## [Document excerpt]
_ _ _ _

# First real life painting in 6 years



## x65943 (Dec 21, 2017)

What do you think?


----------



## CrimsonMaple (Dec 21, 2017)

Looks really nice, but I think you need more paint. Looks kinda like a base layer.


----------



## x65943 (Dec 21, 2017)

CrimsonMaple said:


> Looks really nice, but I think you need more paint. Looks kinda like a base layer.


Thanks. I never had formal training - so I don't know much about painting. How many coats do you think are necessary?


----------



## CrimsonMaple (Dec 21, 2017)

x65943 said:


> Thanks. I never had formal training - so I don't know much about painting. How many coats do you think are necessary?


I haven't had much either ^^;;. It is really up to you. There can be as many layers as you see fit. Just don't show too much of the canvas.


----------



## DinohScene (Dec 21, 2017)

I'm missing the signature strokes that could make a a masterpiece from the 17th century.

Also, showing canvas isn't a bad thing, especially if you can make it work.


----------



## Cyan (Dec 21, 2017)

if you don't put a lot of paint to keep the canvas apparent, don't make area with more paint than everywhere else.
almost all your picture you can see the canvas, except on the couch (and dog's cloth), you put too much red paint, and we can clearly see you were angry or tired of painting.

_ _ _ _

## [Material shown]

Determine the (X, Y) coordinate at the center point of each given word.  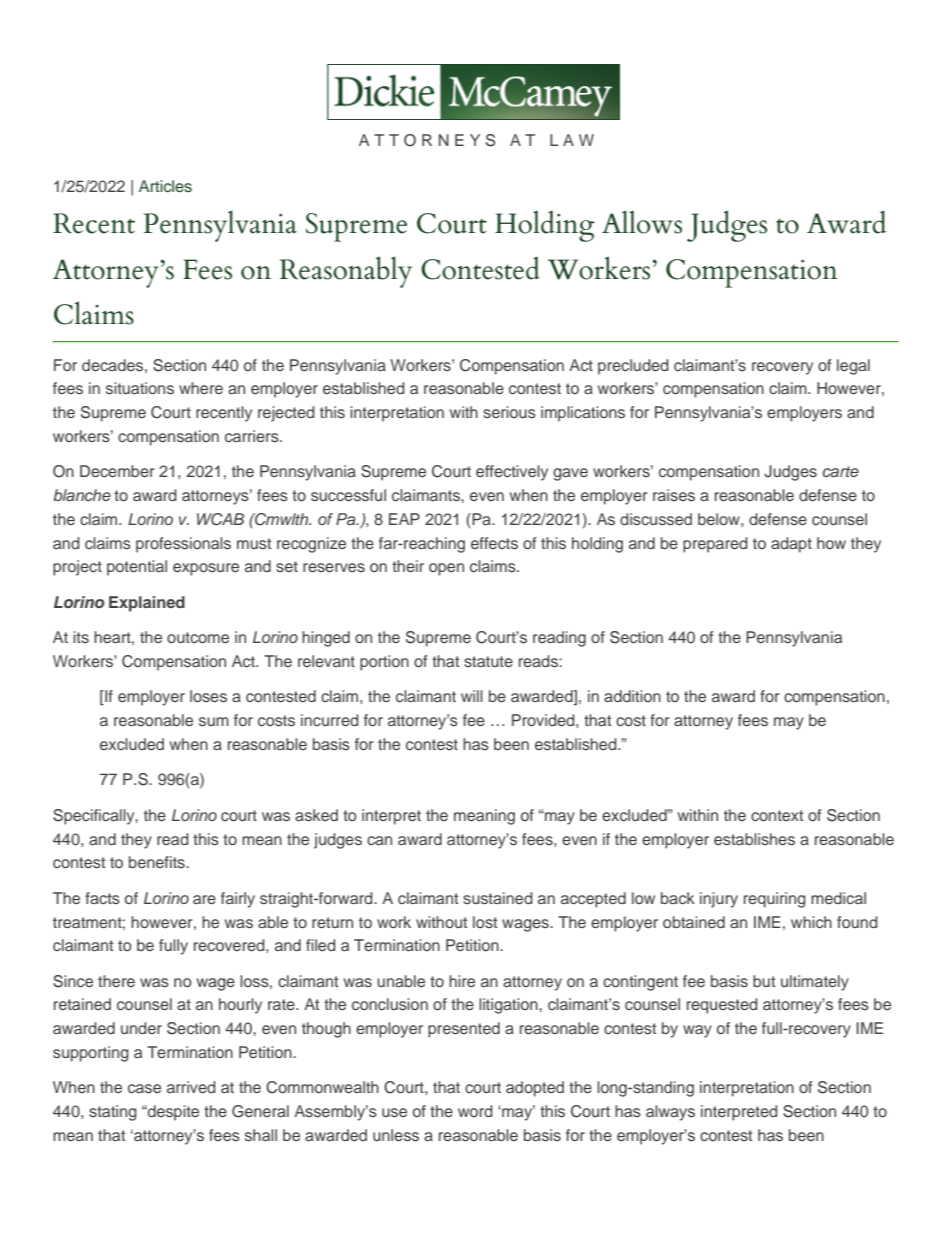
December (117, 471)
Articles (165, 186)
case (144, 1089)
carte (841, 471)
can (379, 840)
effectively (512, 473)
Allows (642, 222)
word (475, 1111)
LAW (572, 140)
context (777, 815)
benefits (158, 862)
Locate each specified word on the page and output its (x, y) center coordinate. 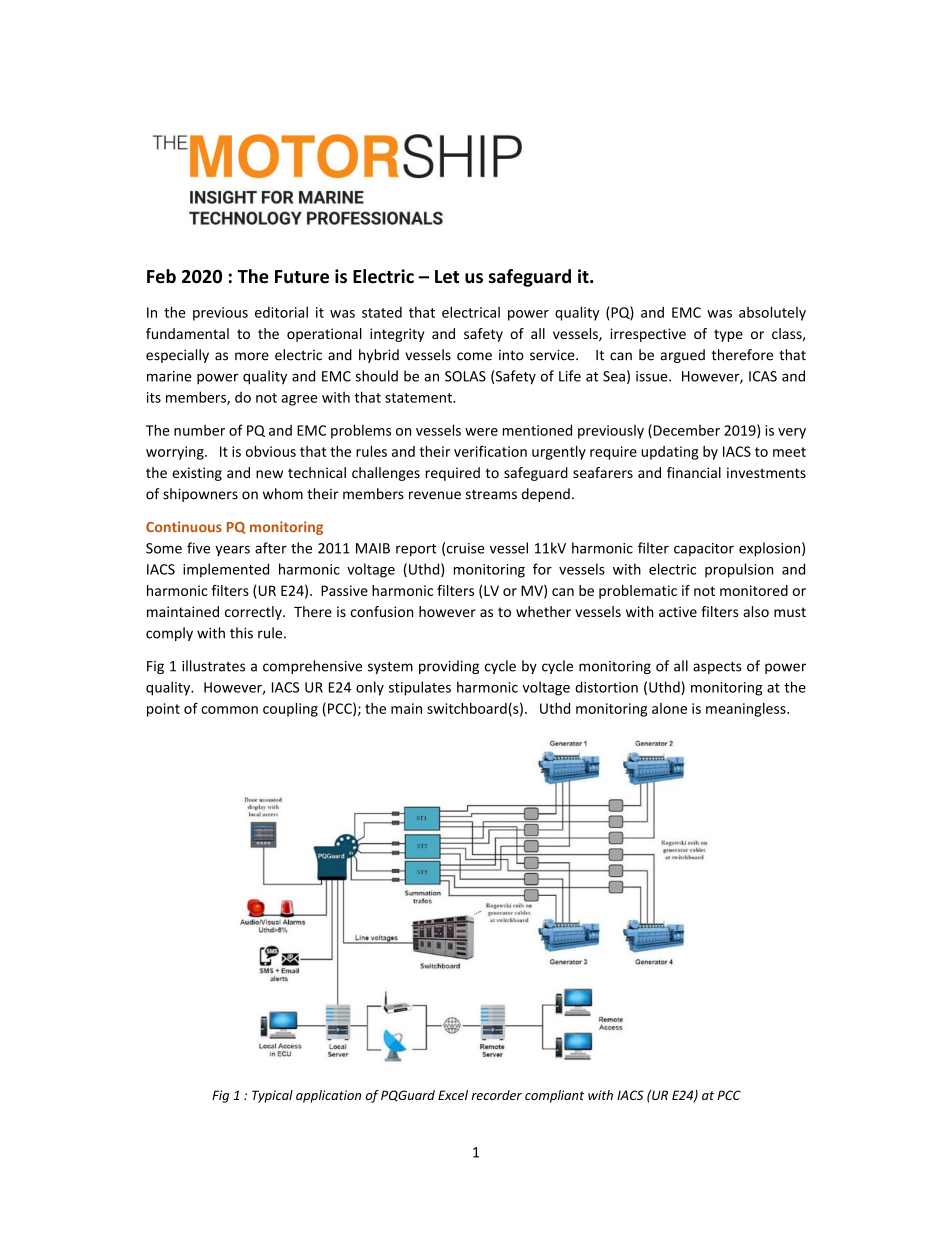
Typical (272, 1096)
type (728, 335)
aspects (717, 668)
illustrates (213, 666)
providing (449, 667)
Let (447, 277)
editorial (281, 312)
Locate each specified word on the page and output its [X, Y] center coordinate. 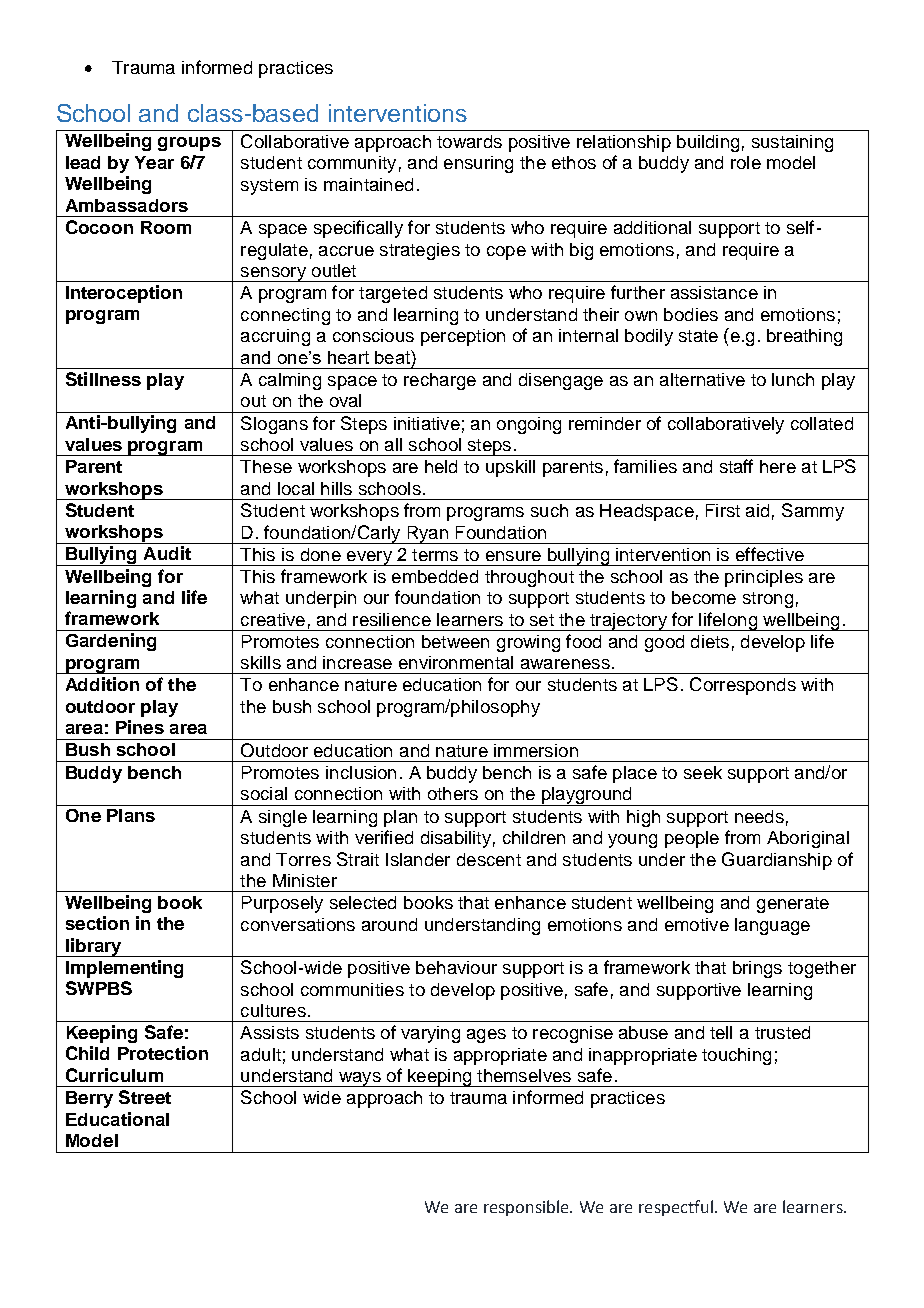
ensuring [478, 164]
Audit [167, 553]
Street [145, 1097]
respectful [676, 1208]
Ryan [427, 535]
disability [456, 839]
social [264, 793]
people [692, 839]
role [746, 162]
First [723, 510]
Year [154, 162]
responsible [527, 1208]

_ _ _ _

## [Work to complete]
A. In the painting forum thread, why does x65943 ask CrimsonMaple how many coats are needed?
B. From the painting forum thread, return word for word the part that opens with the words containing "I'm missing the" and closes with "make it work.".

## [Results]
A. x65943 asks because they never had formal training and so don't know much about painting. The question follows CrimsonMaple's remark that the painting needs more paint and looks like a base layer.

B.
I'm missing the signature strokes that could make a a masterpiece from the 17th century.

Also, showing canvas isn't a bad thing, especially if you can make it work.